Input records
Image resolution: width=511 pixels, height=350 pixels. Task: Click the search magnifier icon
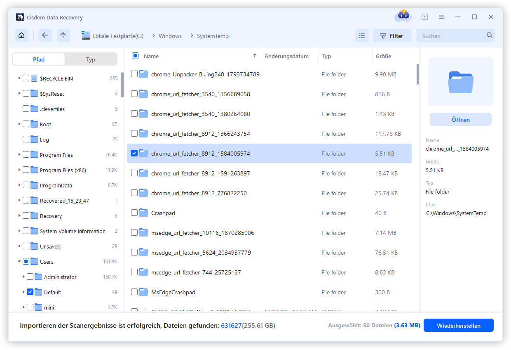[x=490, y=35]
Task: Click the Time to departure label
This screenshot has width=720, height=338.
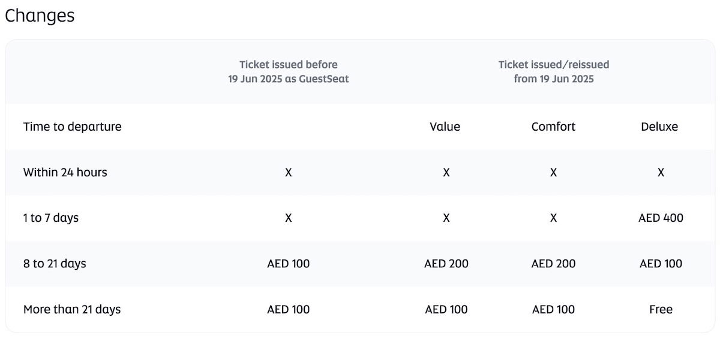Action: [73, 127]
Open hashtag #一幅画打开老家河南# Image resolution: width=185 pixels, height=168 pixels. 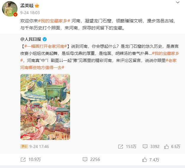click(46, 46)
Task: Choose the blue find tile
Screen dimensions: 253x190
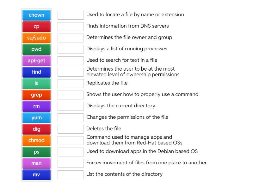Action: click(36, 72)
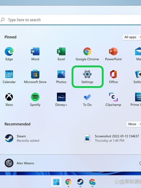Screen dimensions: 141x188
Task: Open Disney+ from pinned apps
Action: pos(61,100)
* * *
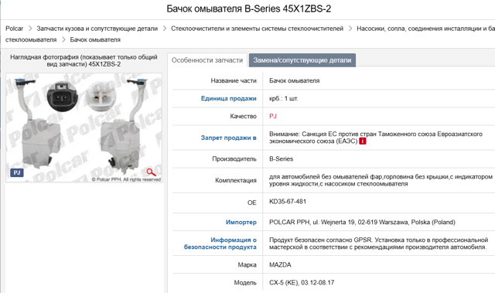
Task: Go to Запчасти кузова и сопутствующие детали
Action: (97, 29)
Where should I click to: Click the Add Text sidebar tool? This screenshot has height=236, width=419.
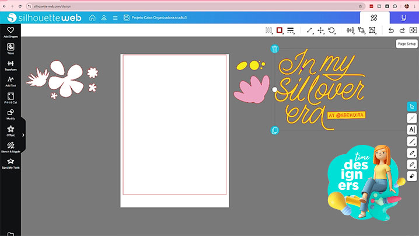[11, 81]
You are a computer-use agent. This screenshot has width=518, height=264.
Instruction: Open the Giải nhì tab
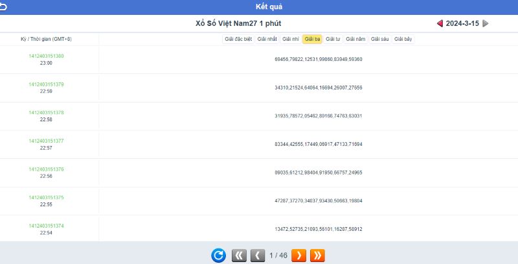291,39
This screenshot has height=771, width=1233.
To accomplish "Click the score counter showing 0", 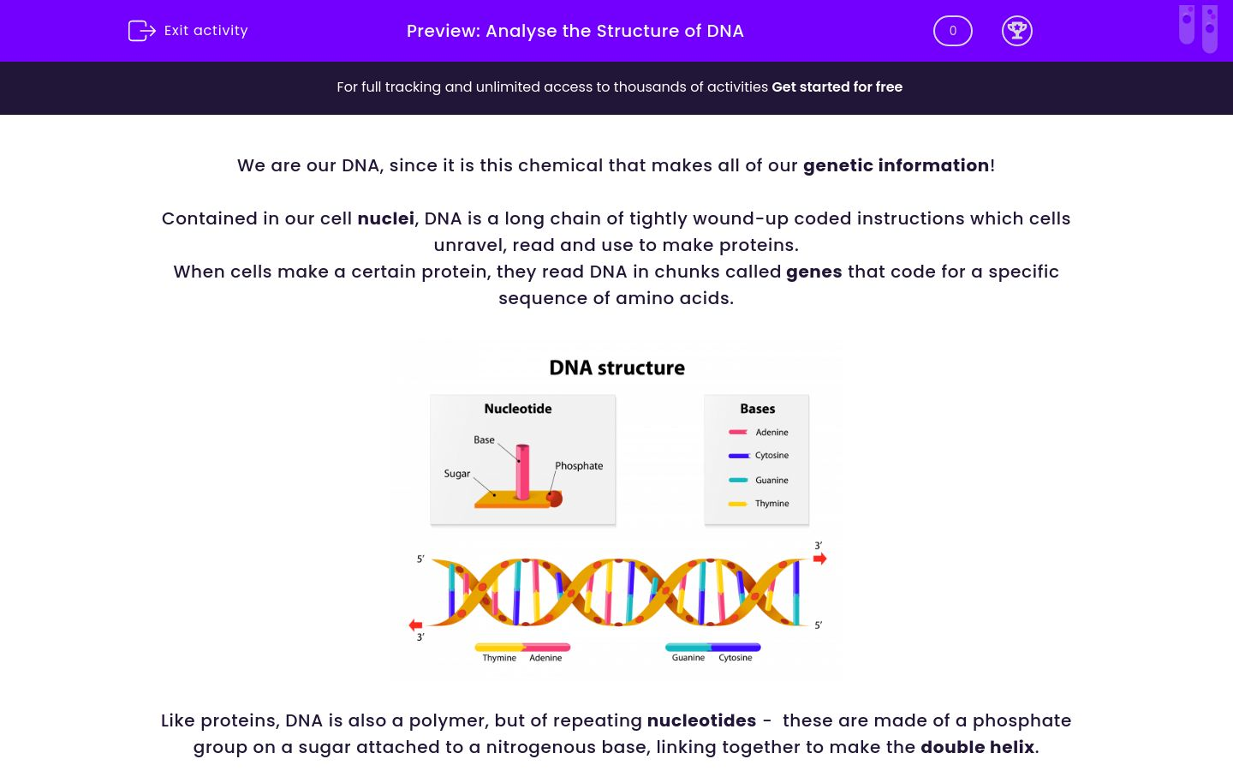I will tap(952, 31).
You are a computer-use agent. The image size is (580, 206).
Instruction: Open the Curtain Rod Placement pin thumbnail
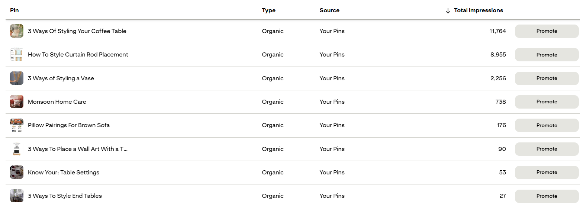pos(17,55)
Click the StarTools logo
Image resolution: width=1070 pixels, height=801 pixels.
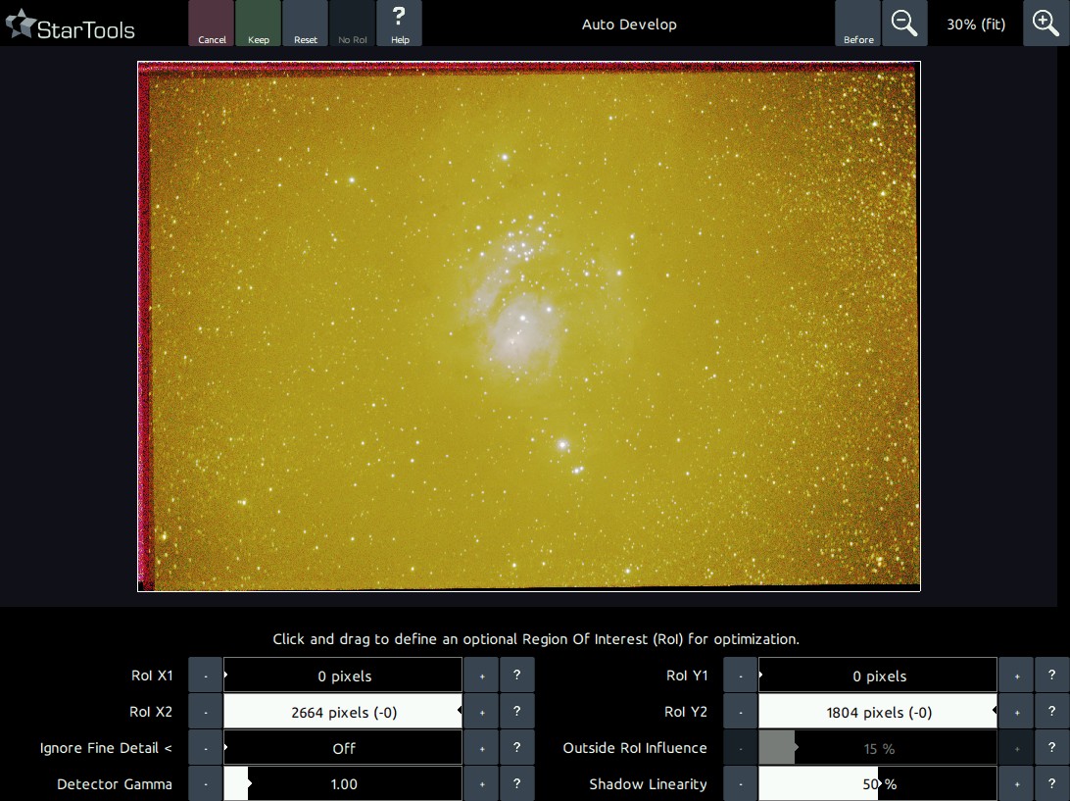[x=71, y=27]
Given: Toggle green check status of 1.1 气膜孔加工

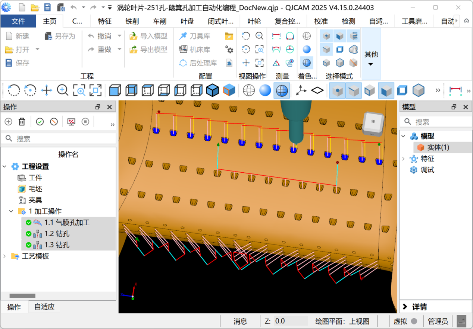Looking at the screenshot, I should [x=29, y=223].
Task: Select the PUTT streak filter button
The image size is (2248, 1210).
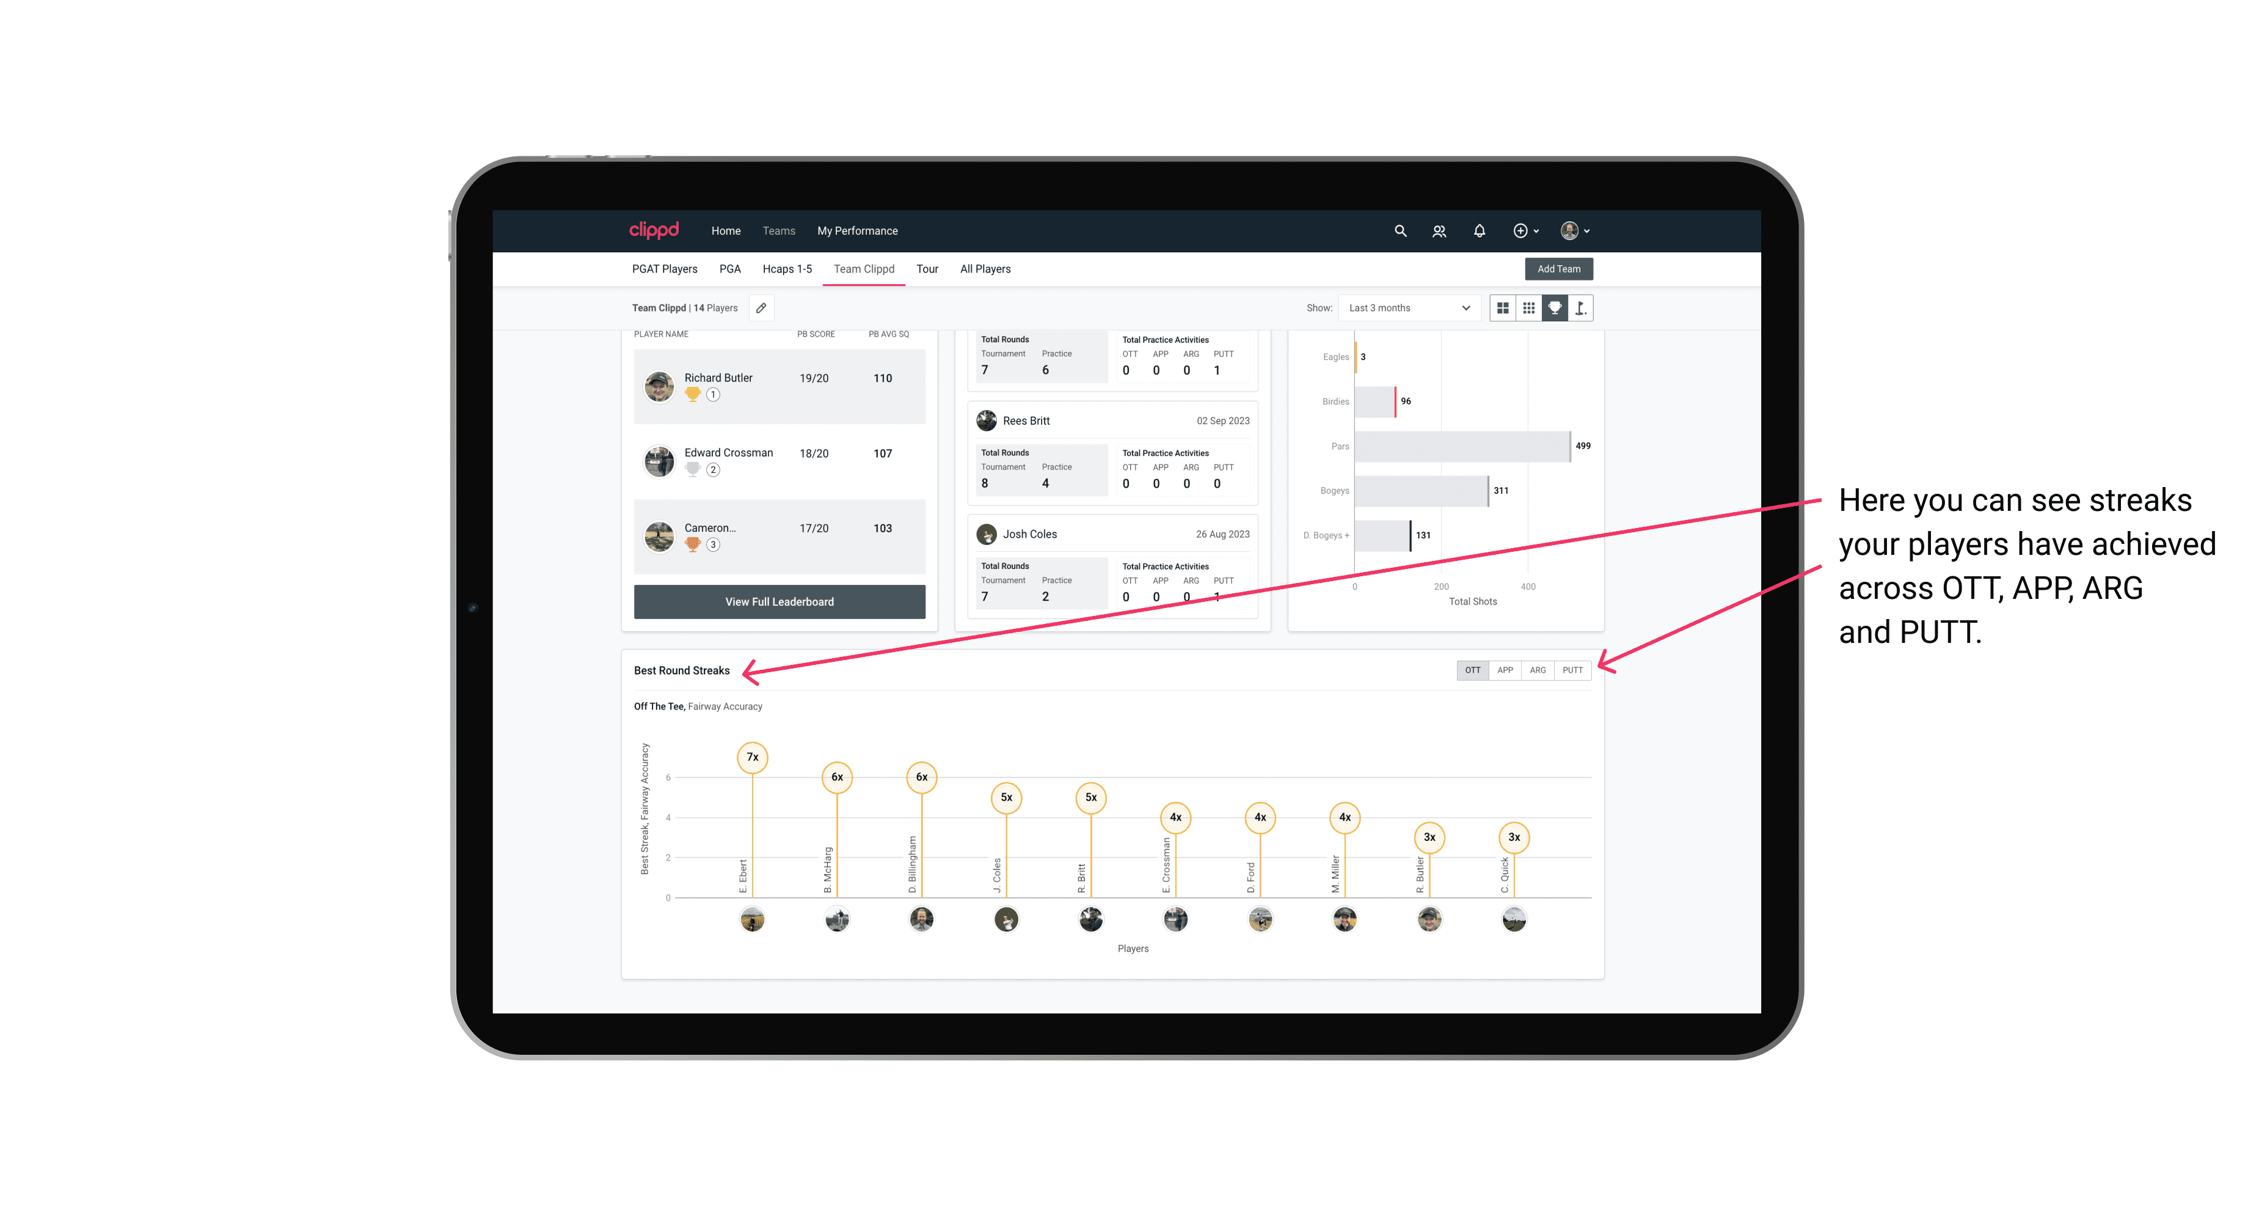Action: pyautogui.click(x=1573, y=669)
--
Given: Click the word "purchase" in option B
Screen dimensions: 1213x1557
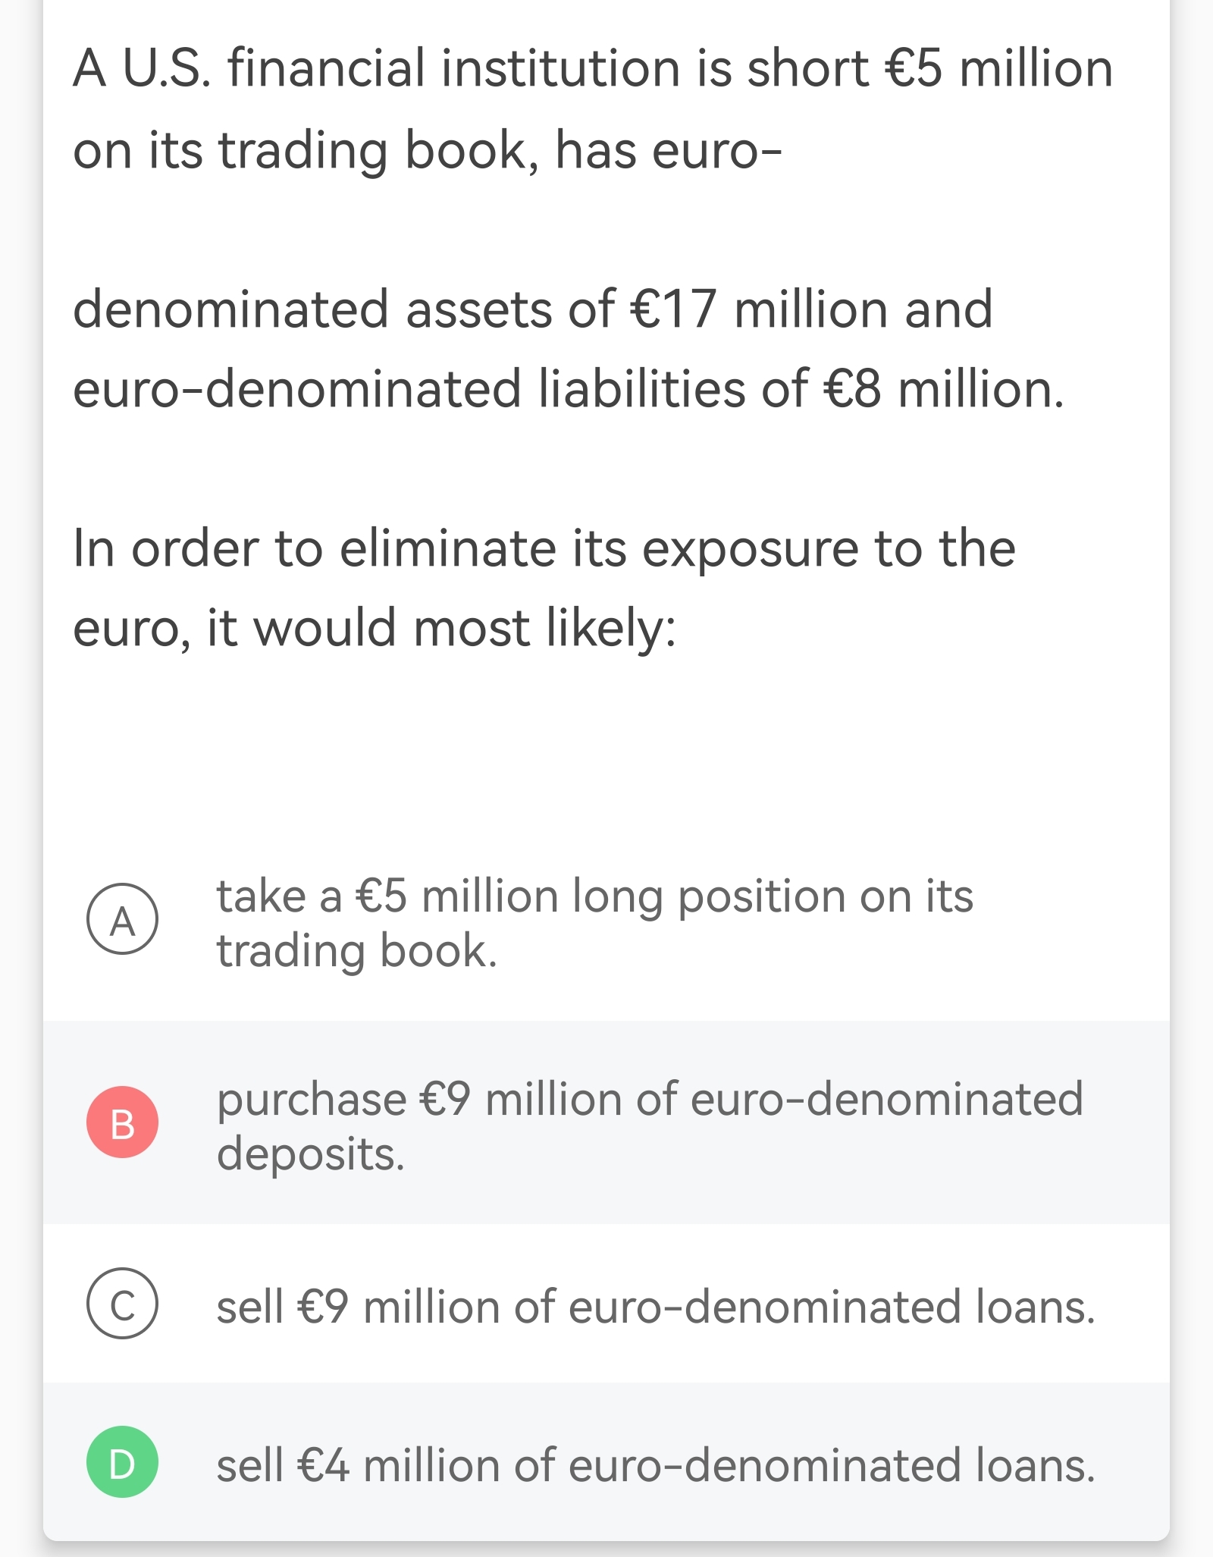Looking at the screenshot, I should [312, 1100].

Goal of the exercise
Return each full line of the entries that contains the word "agent".

Answer to the problem
You are a computer-use agent. This screenshot has width=518, height=264.
You are a computer-use agent. The image size is (580, 206).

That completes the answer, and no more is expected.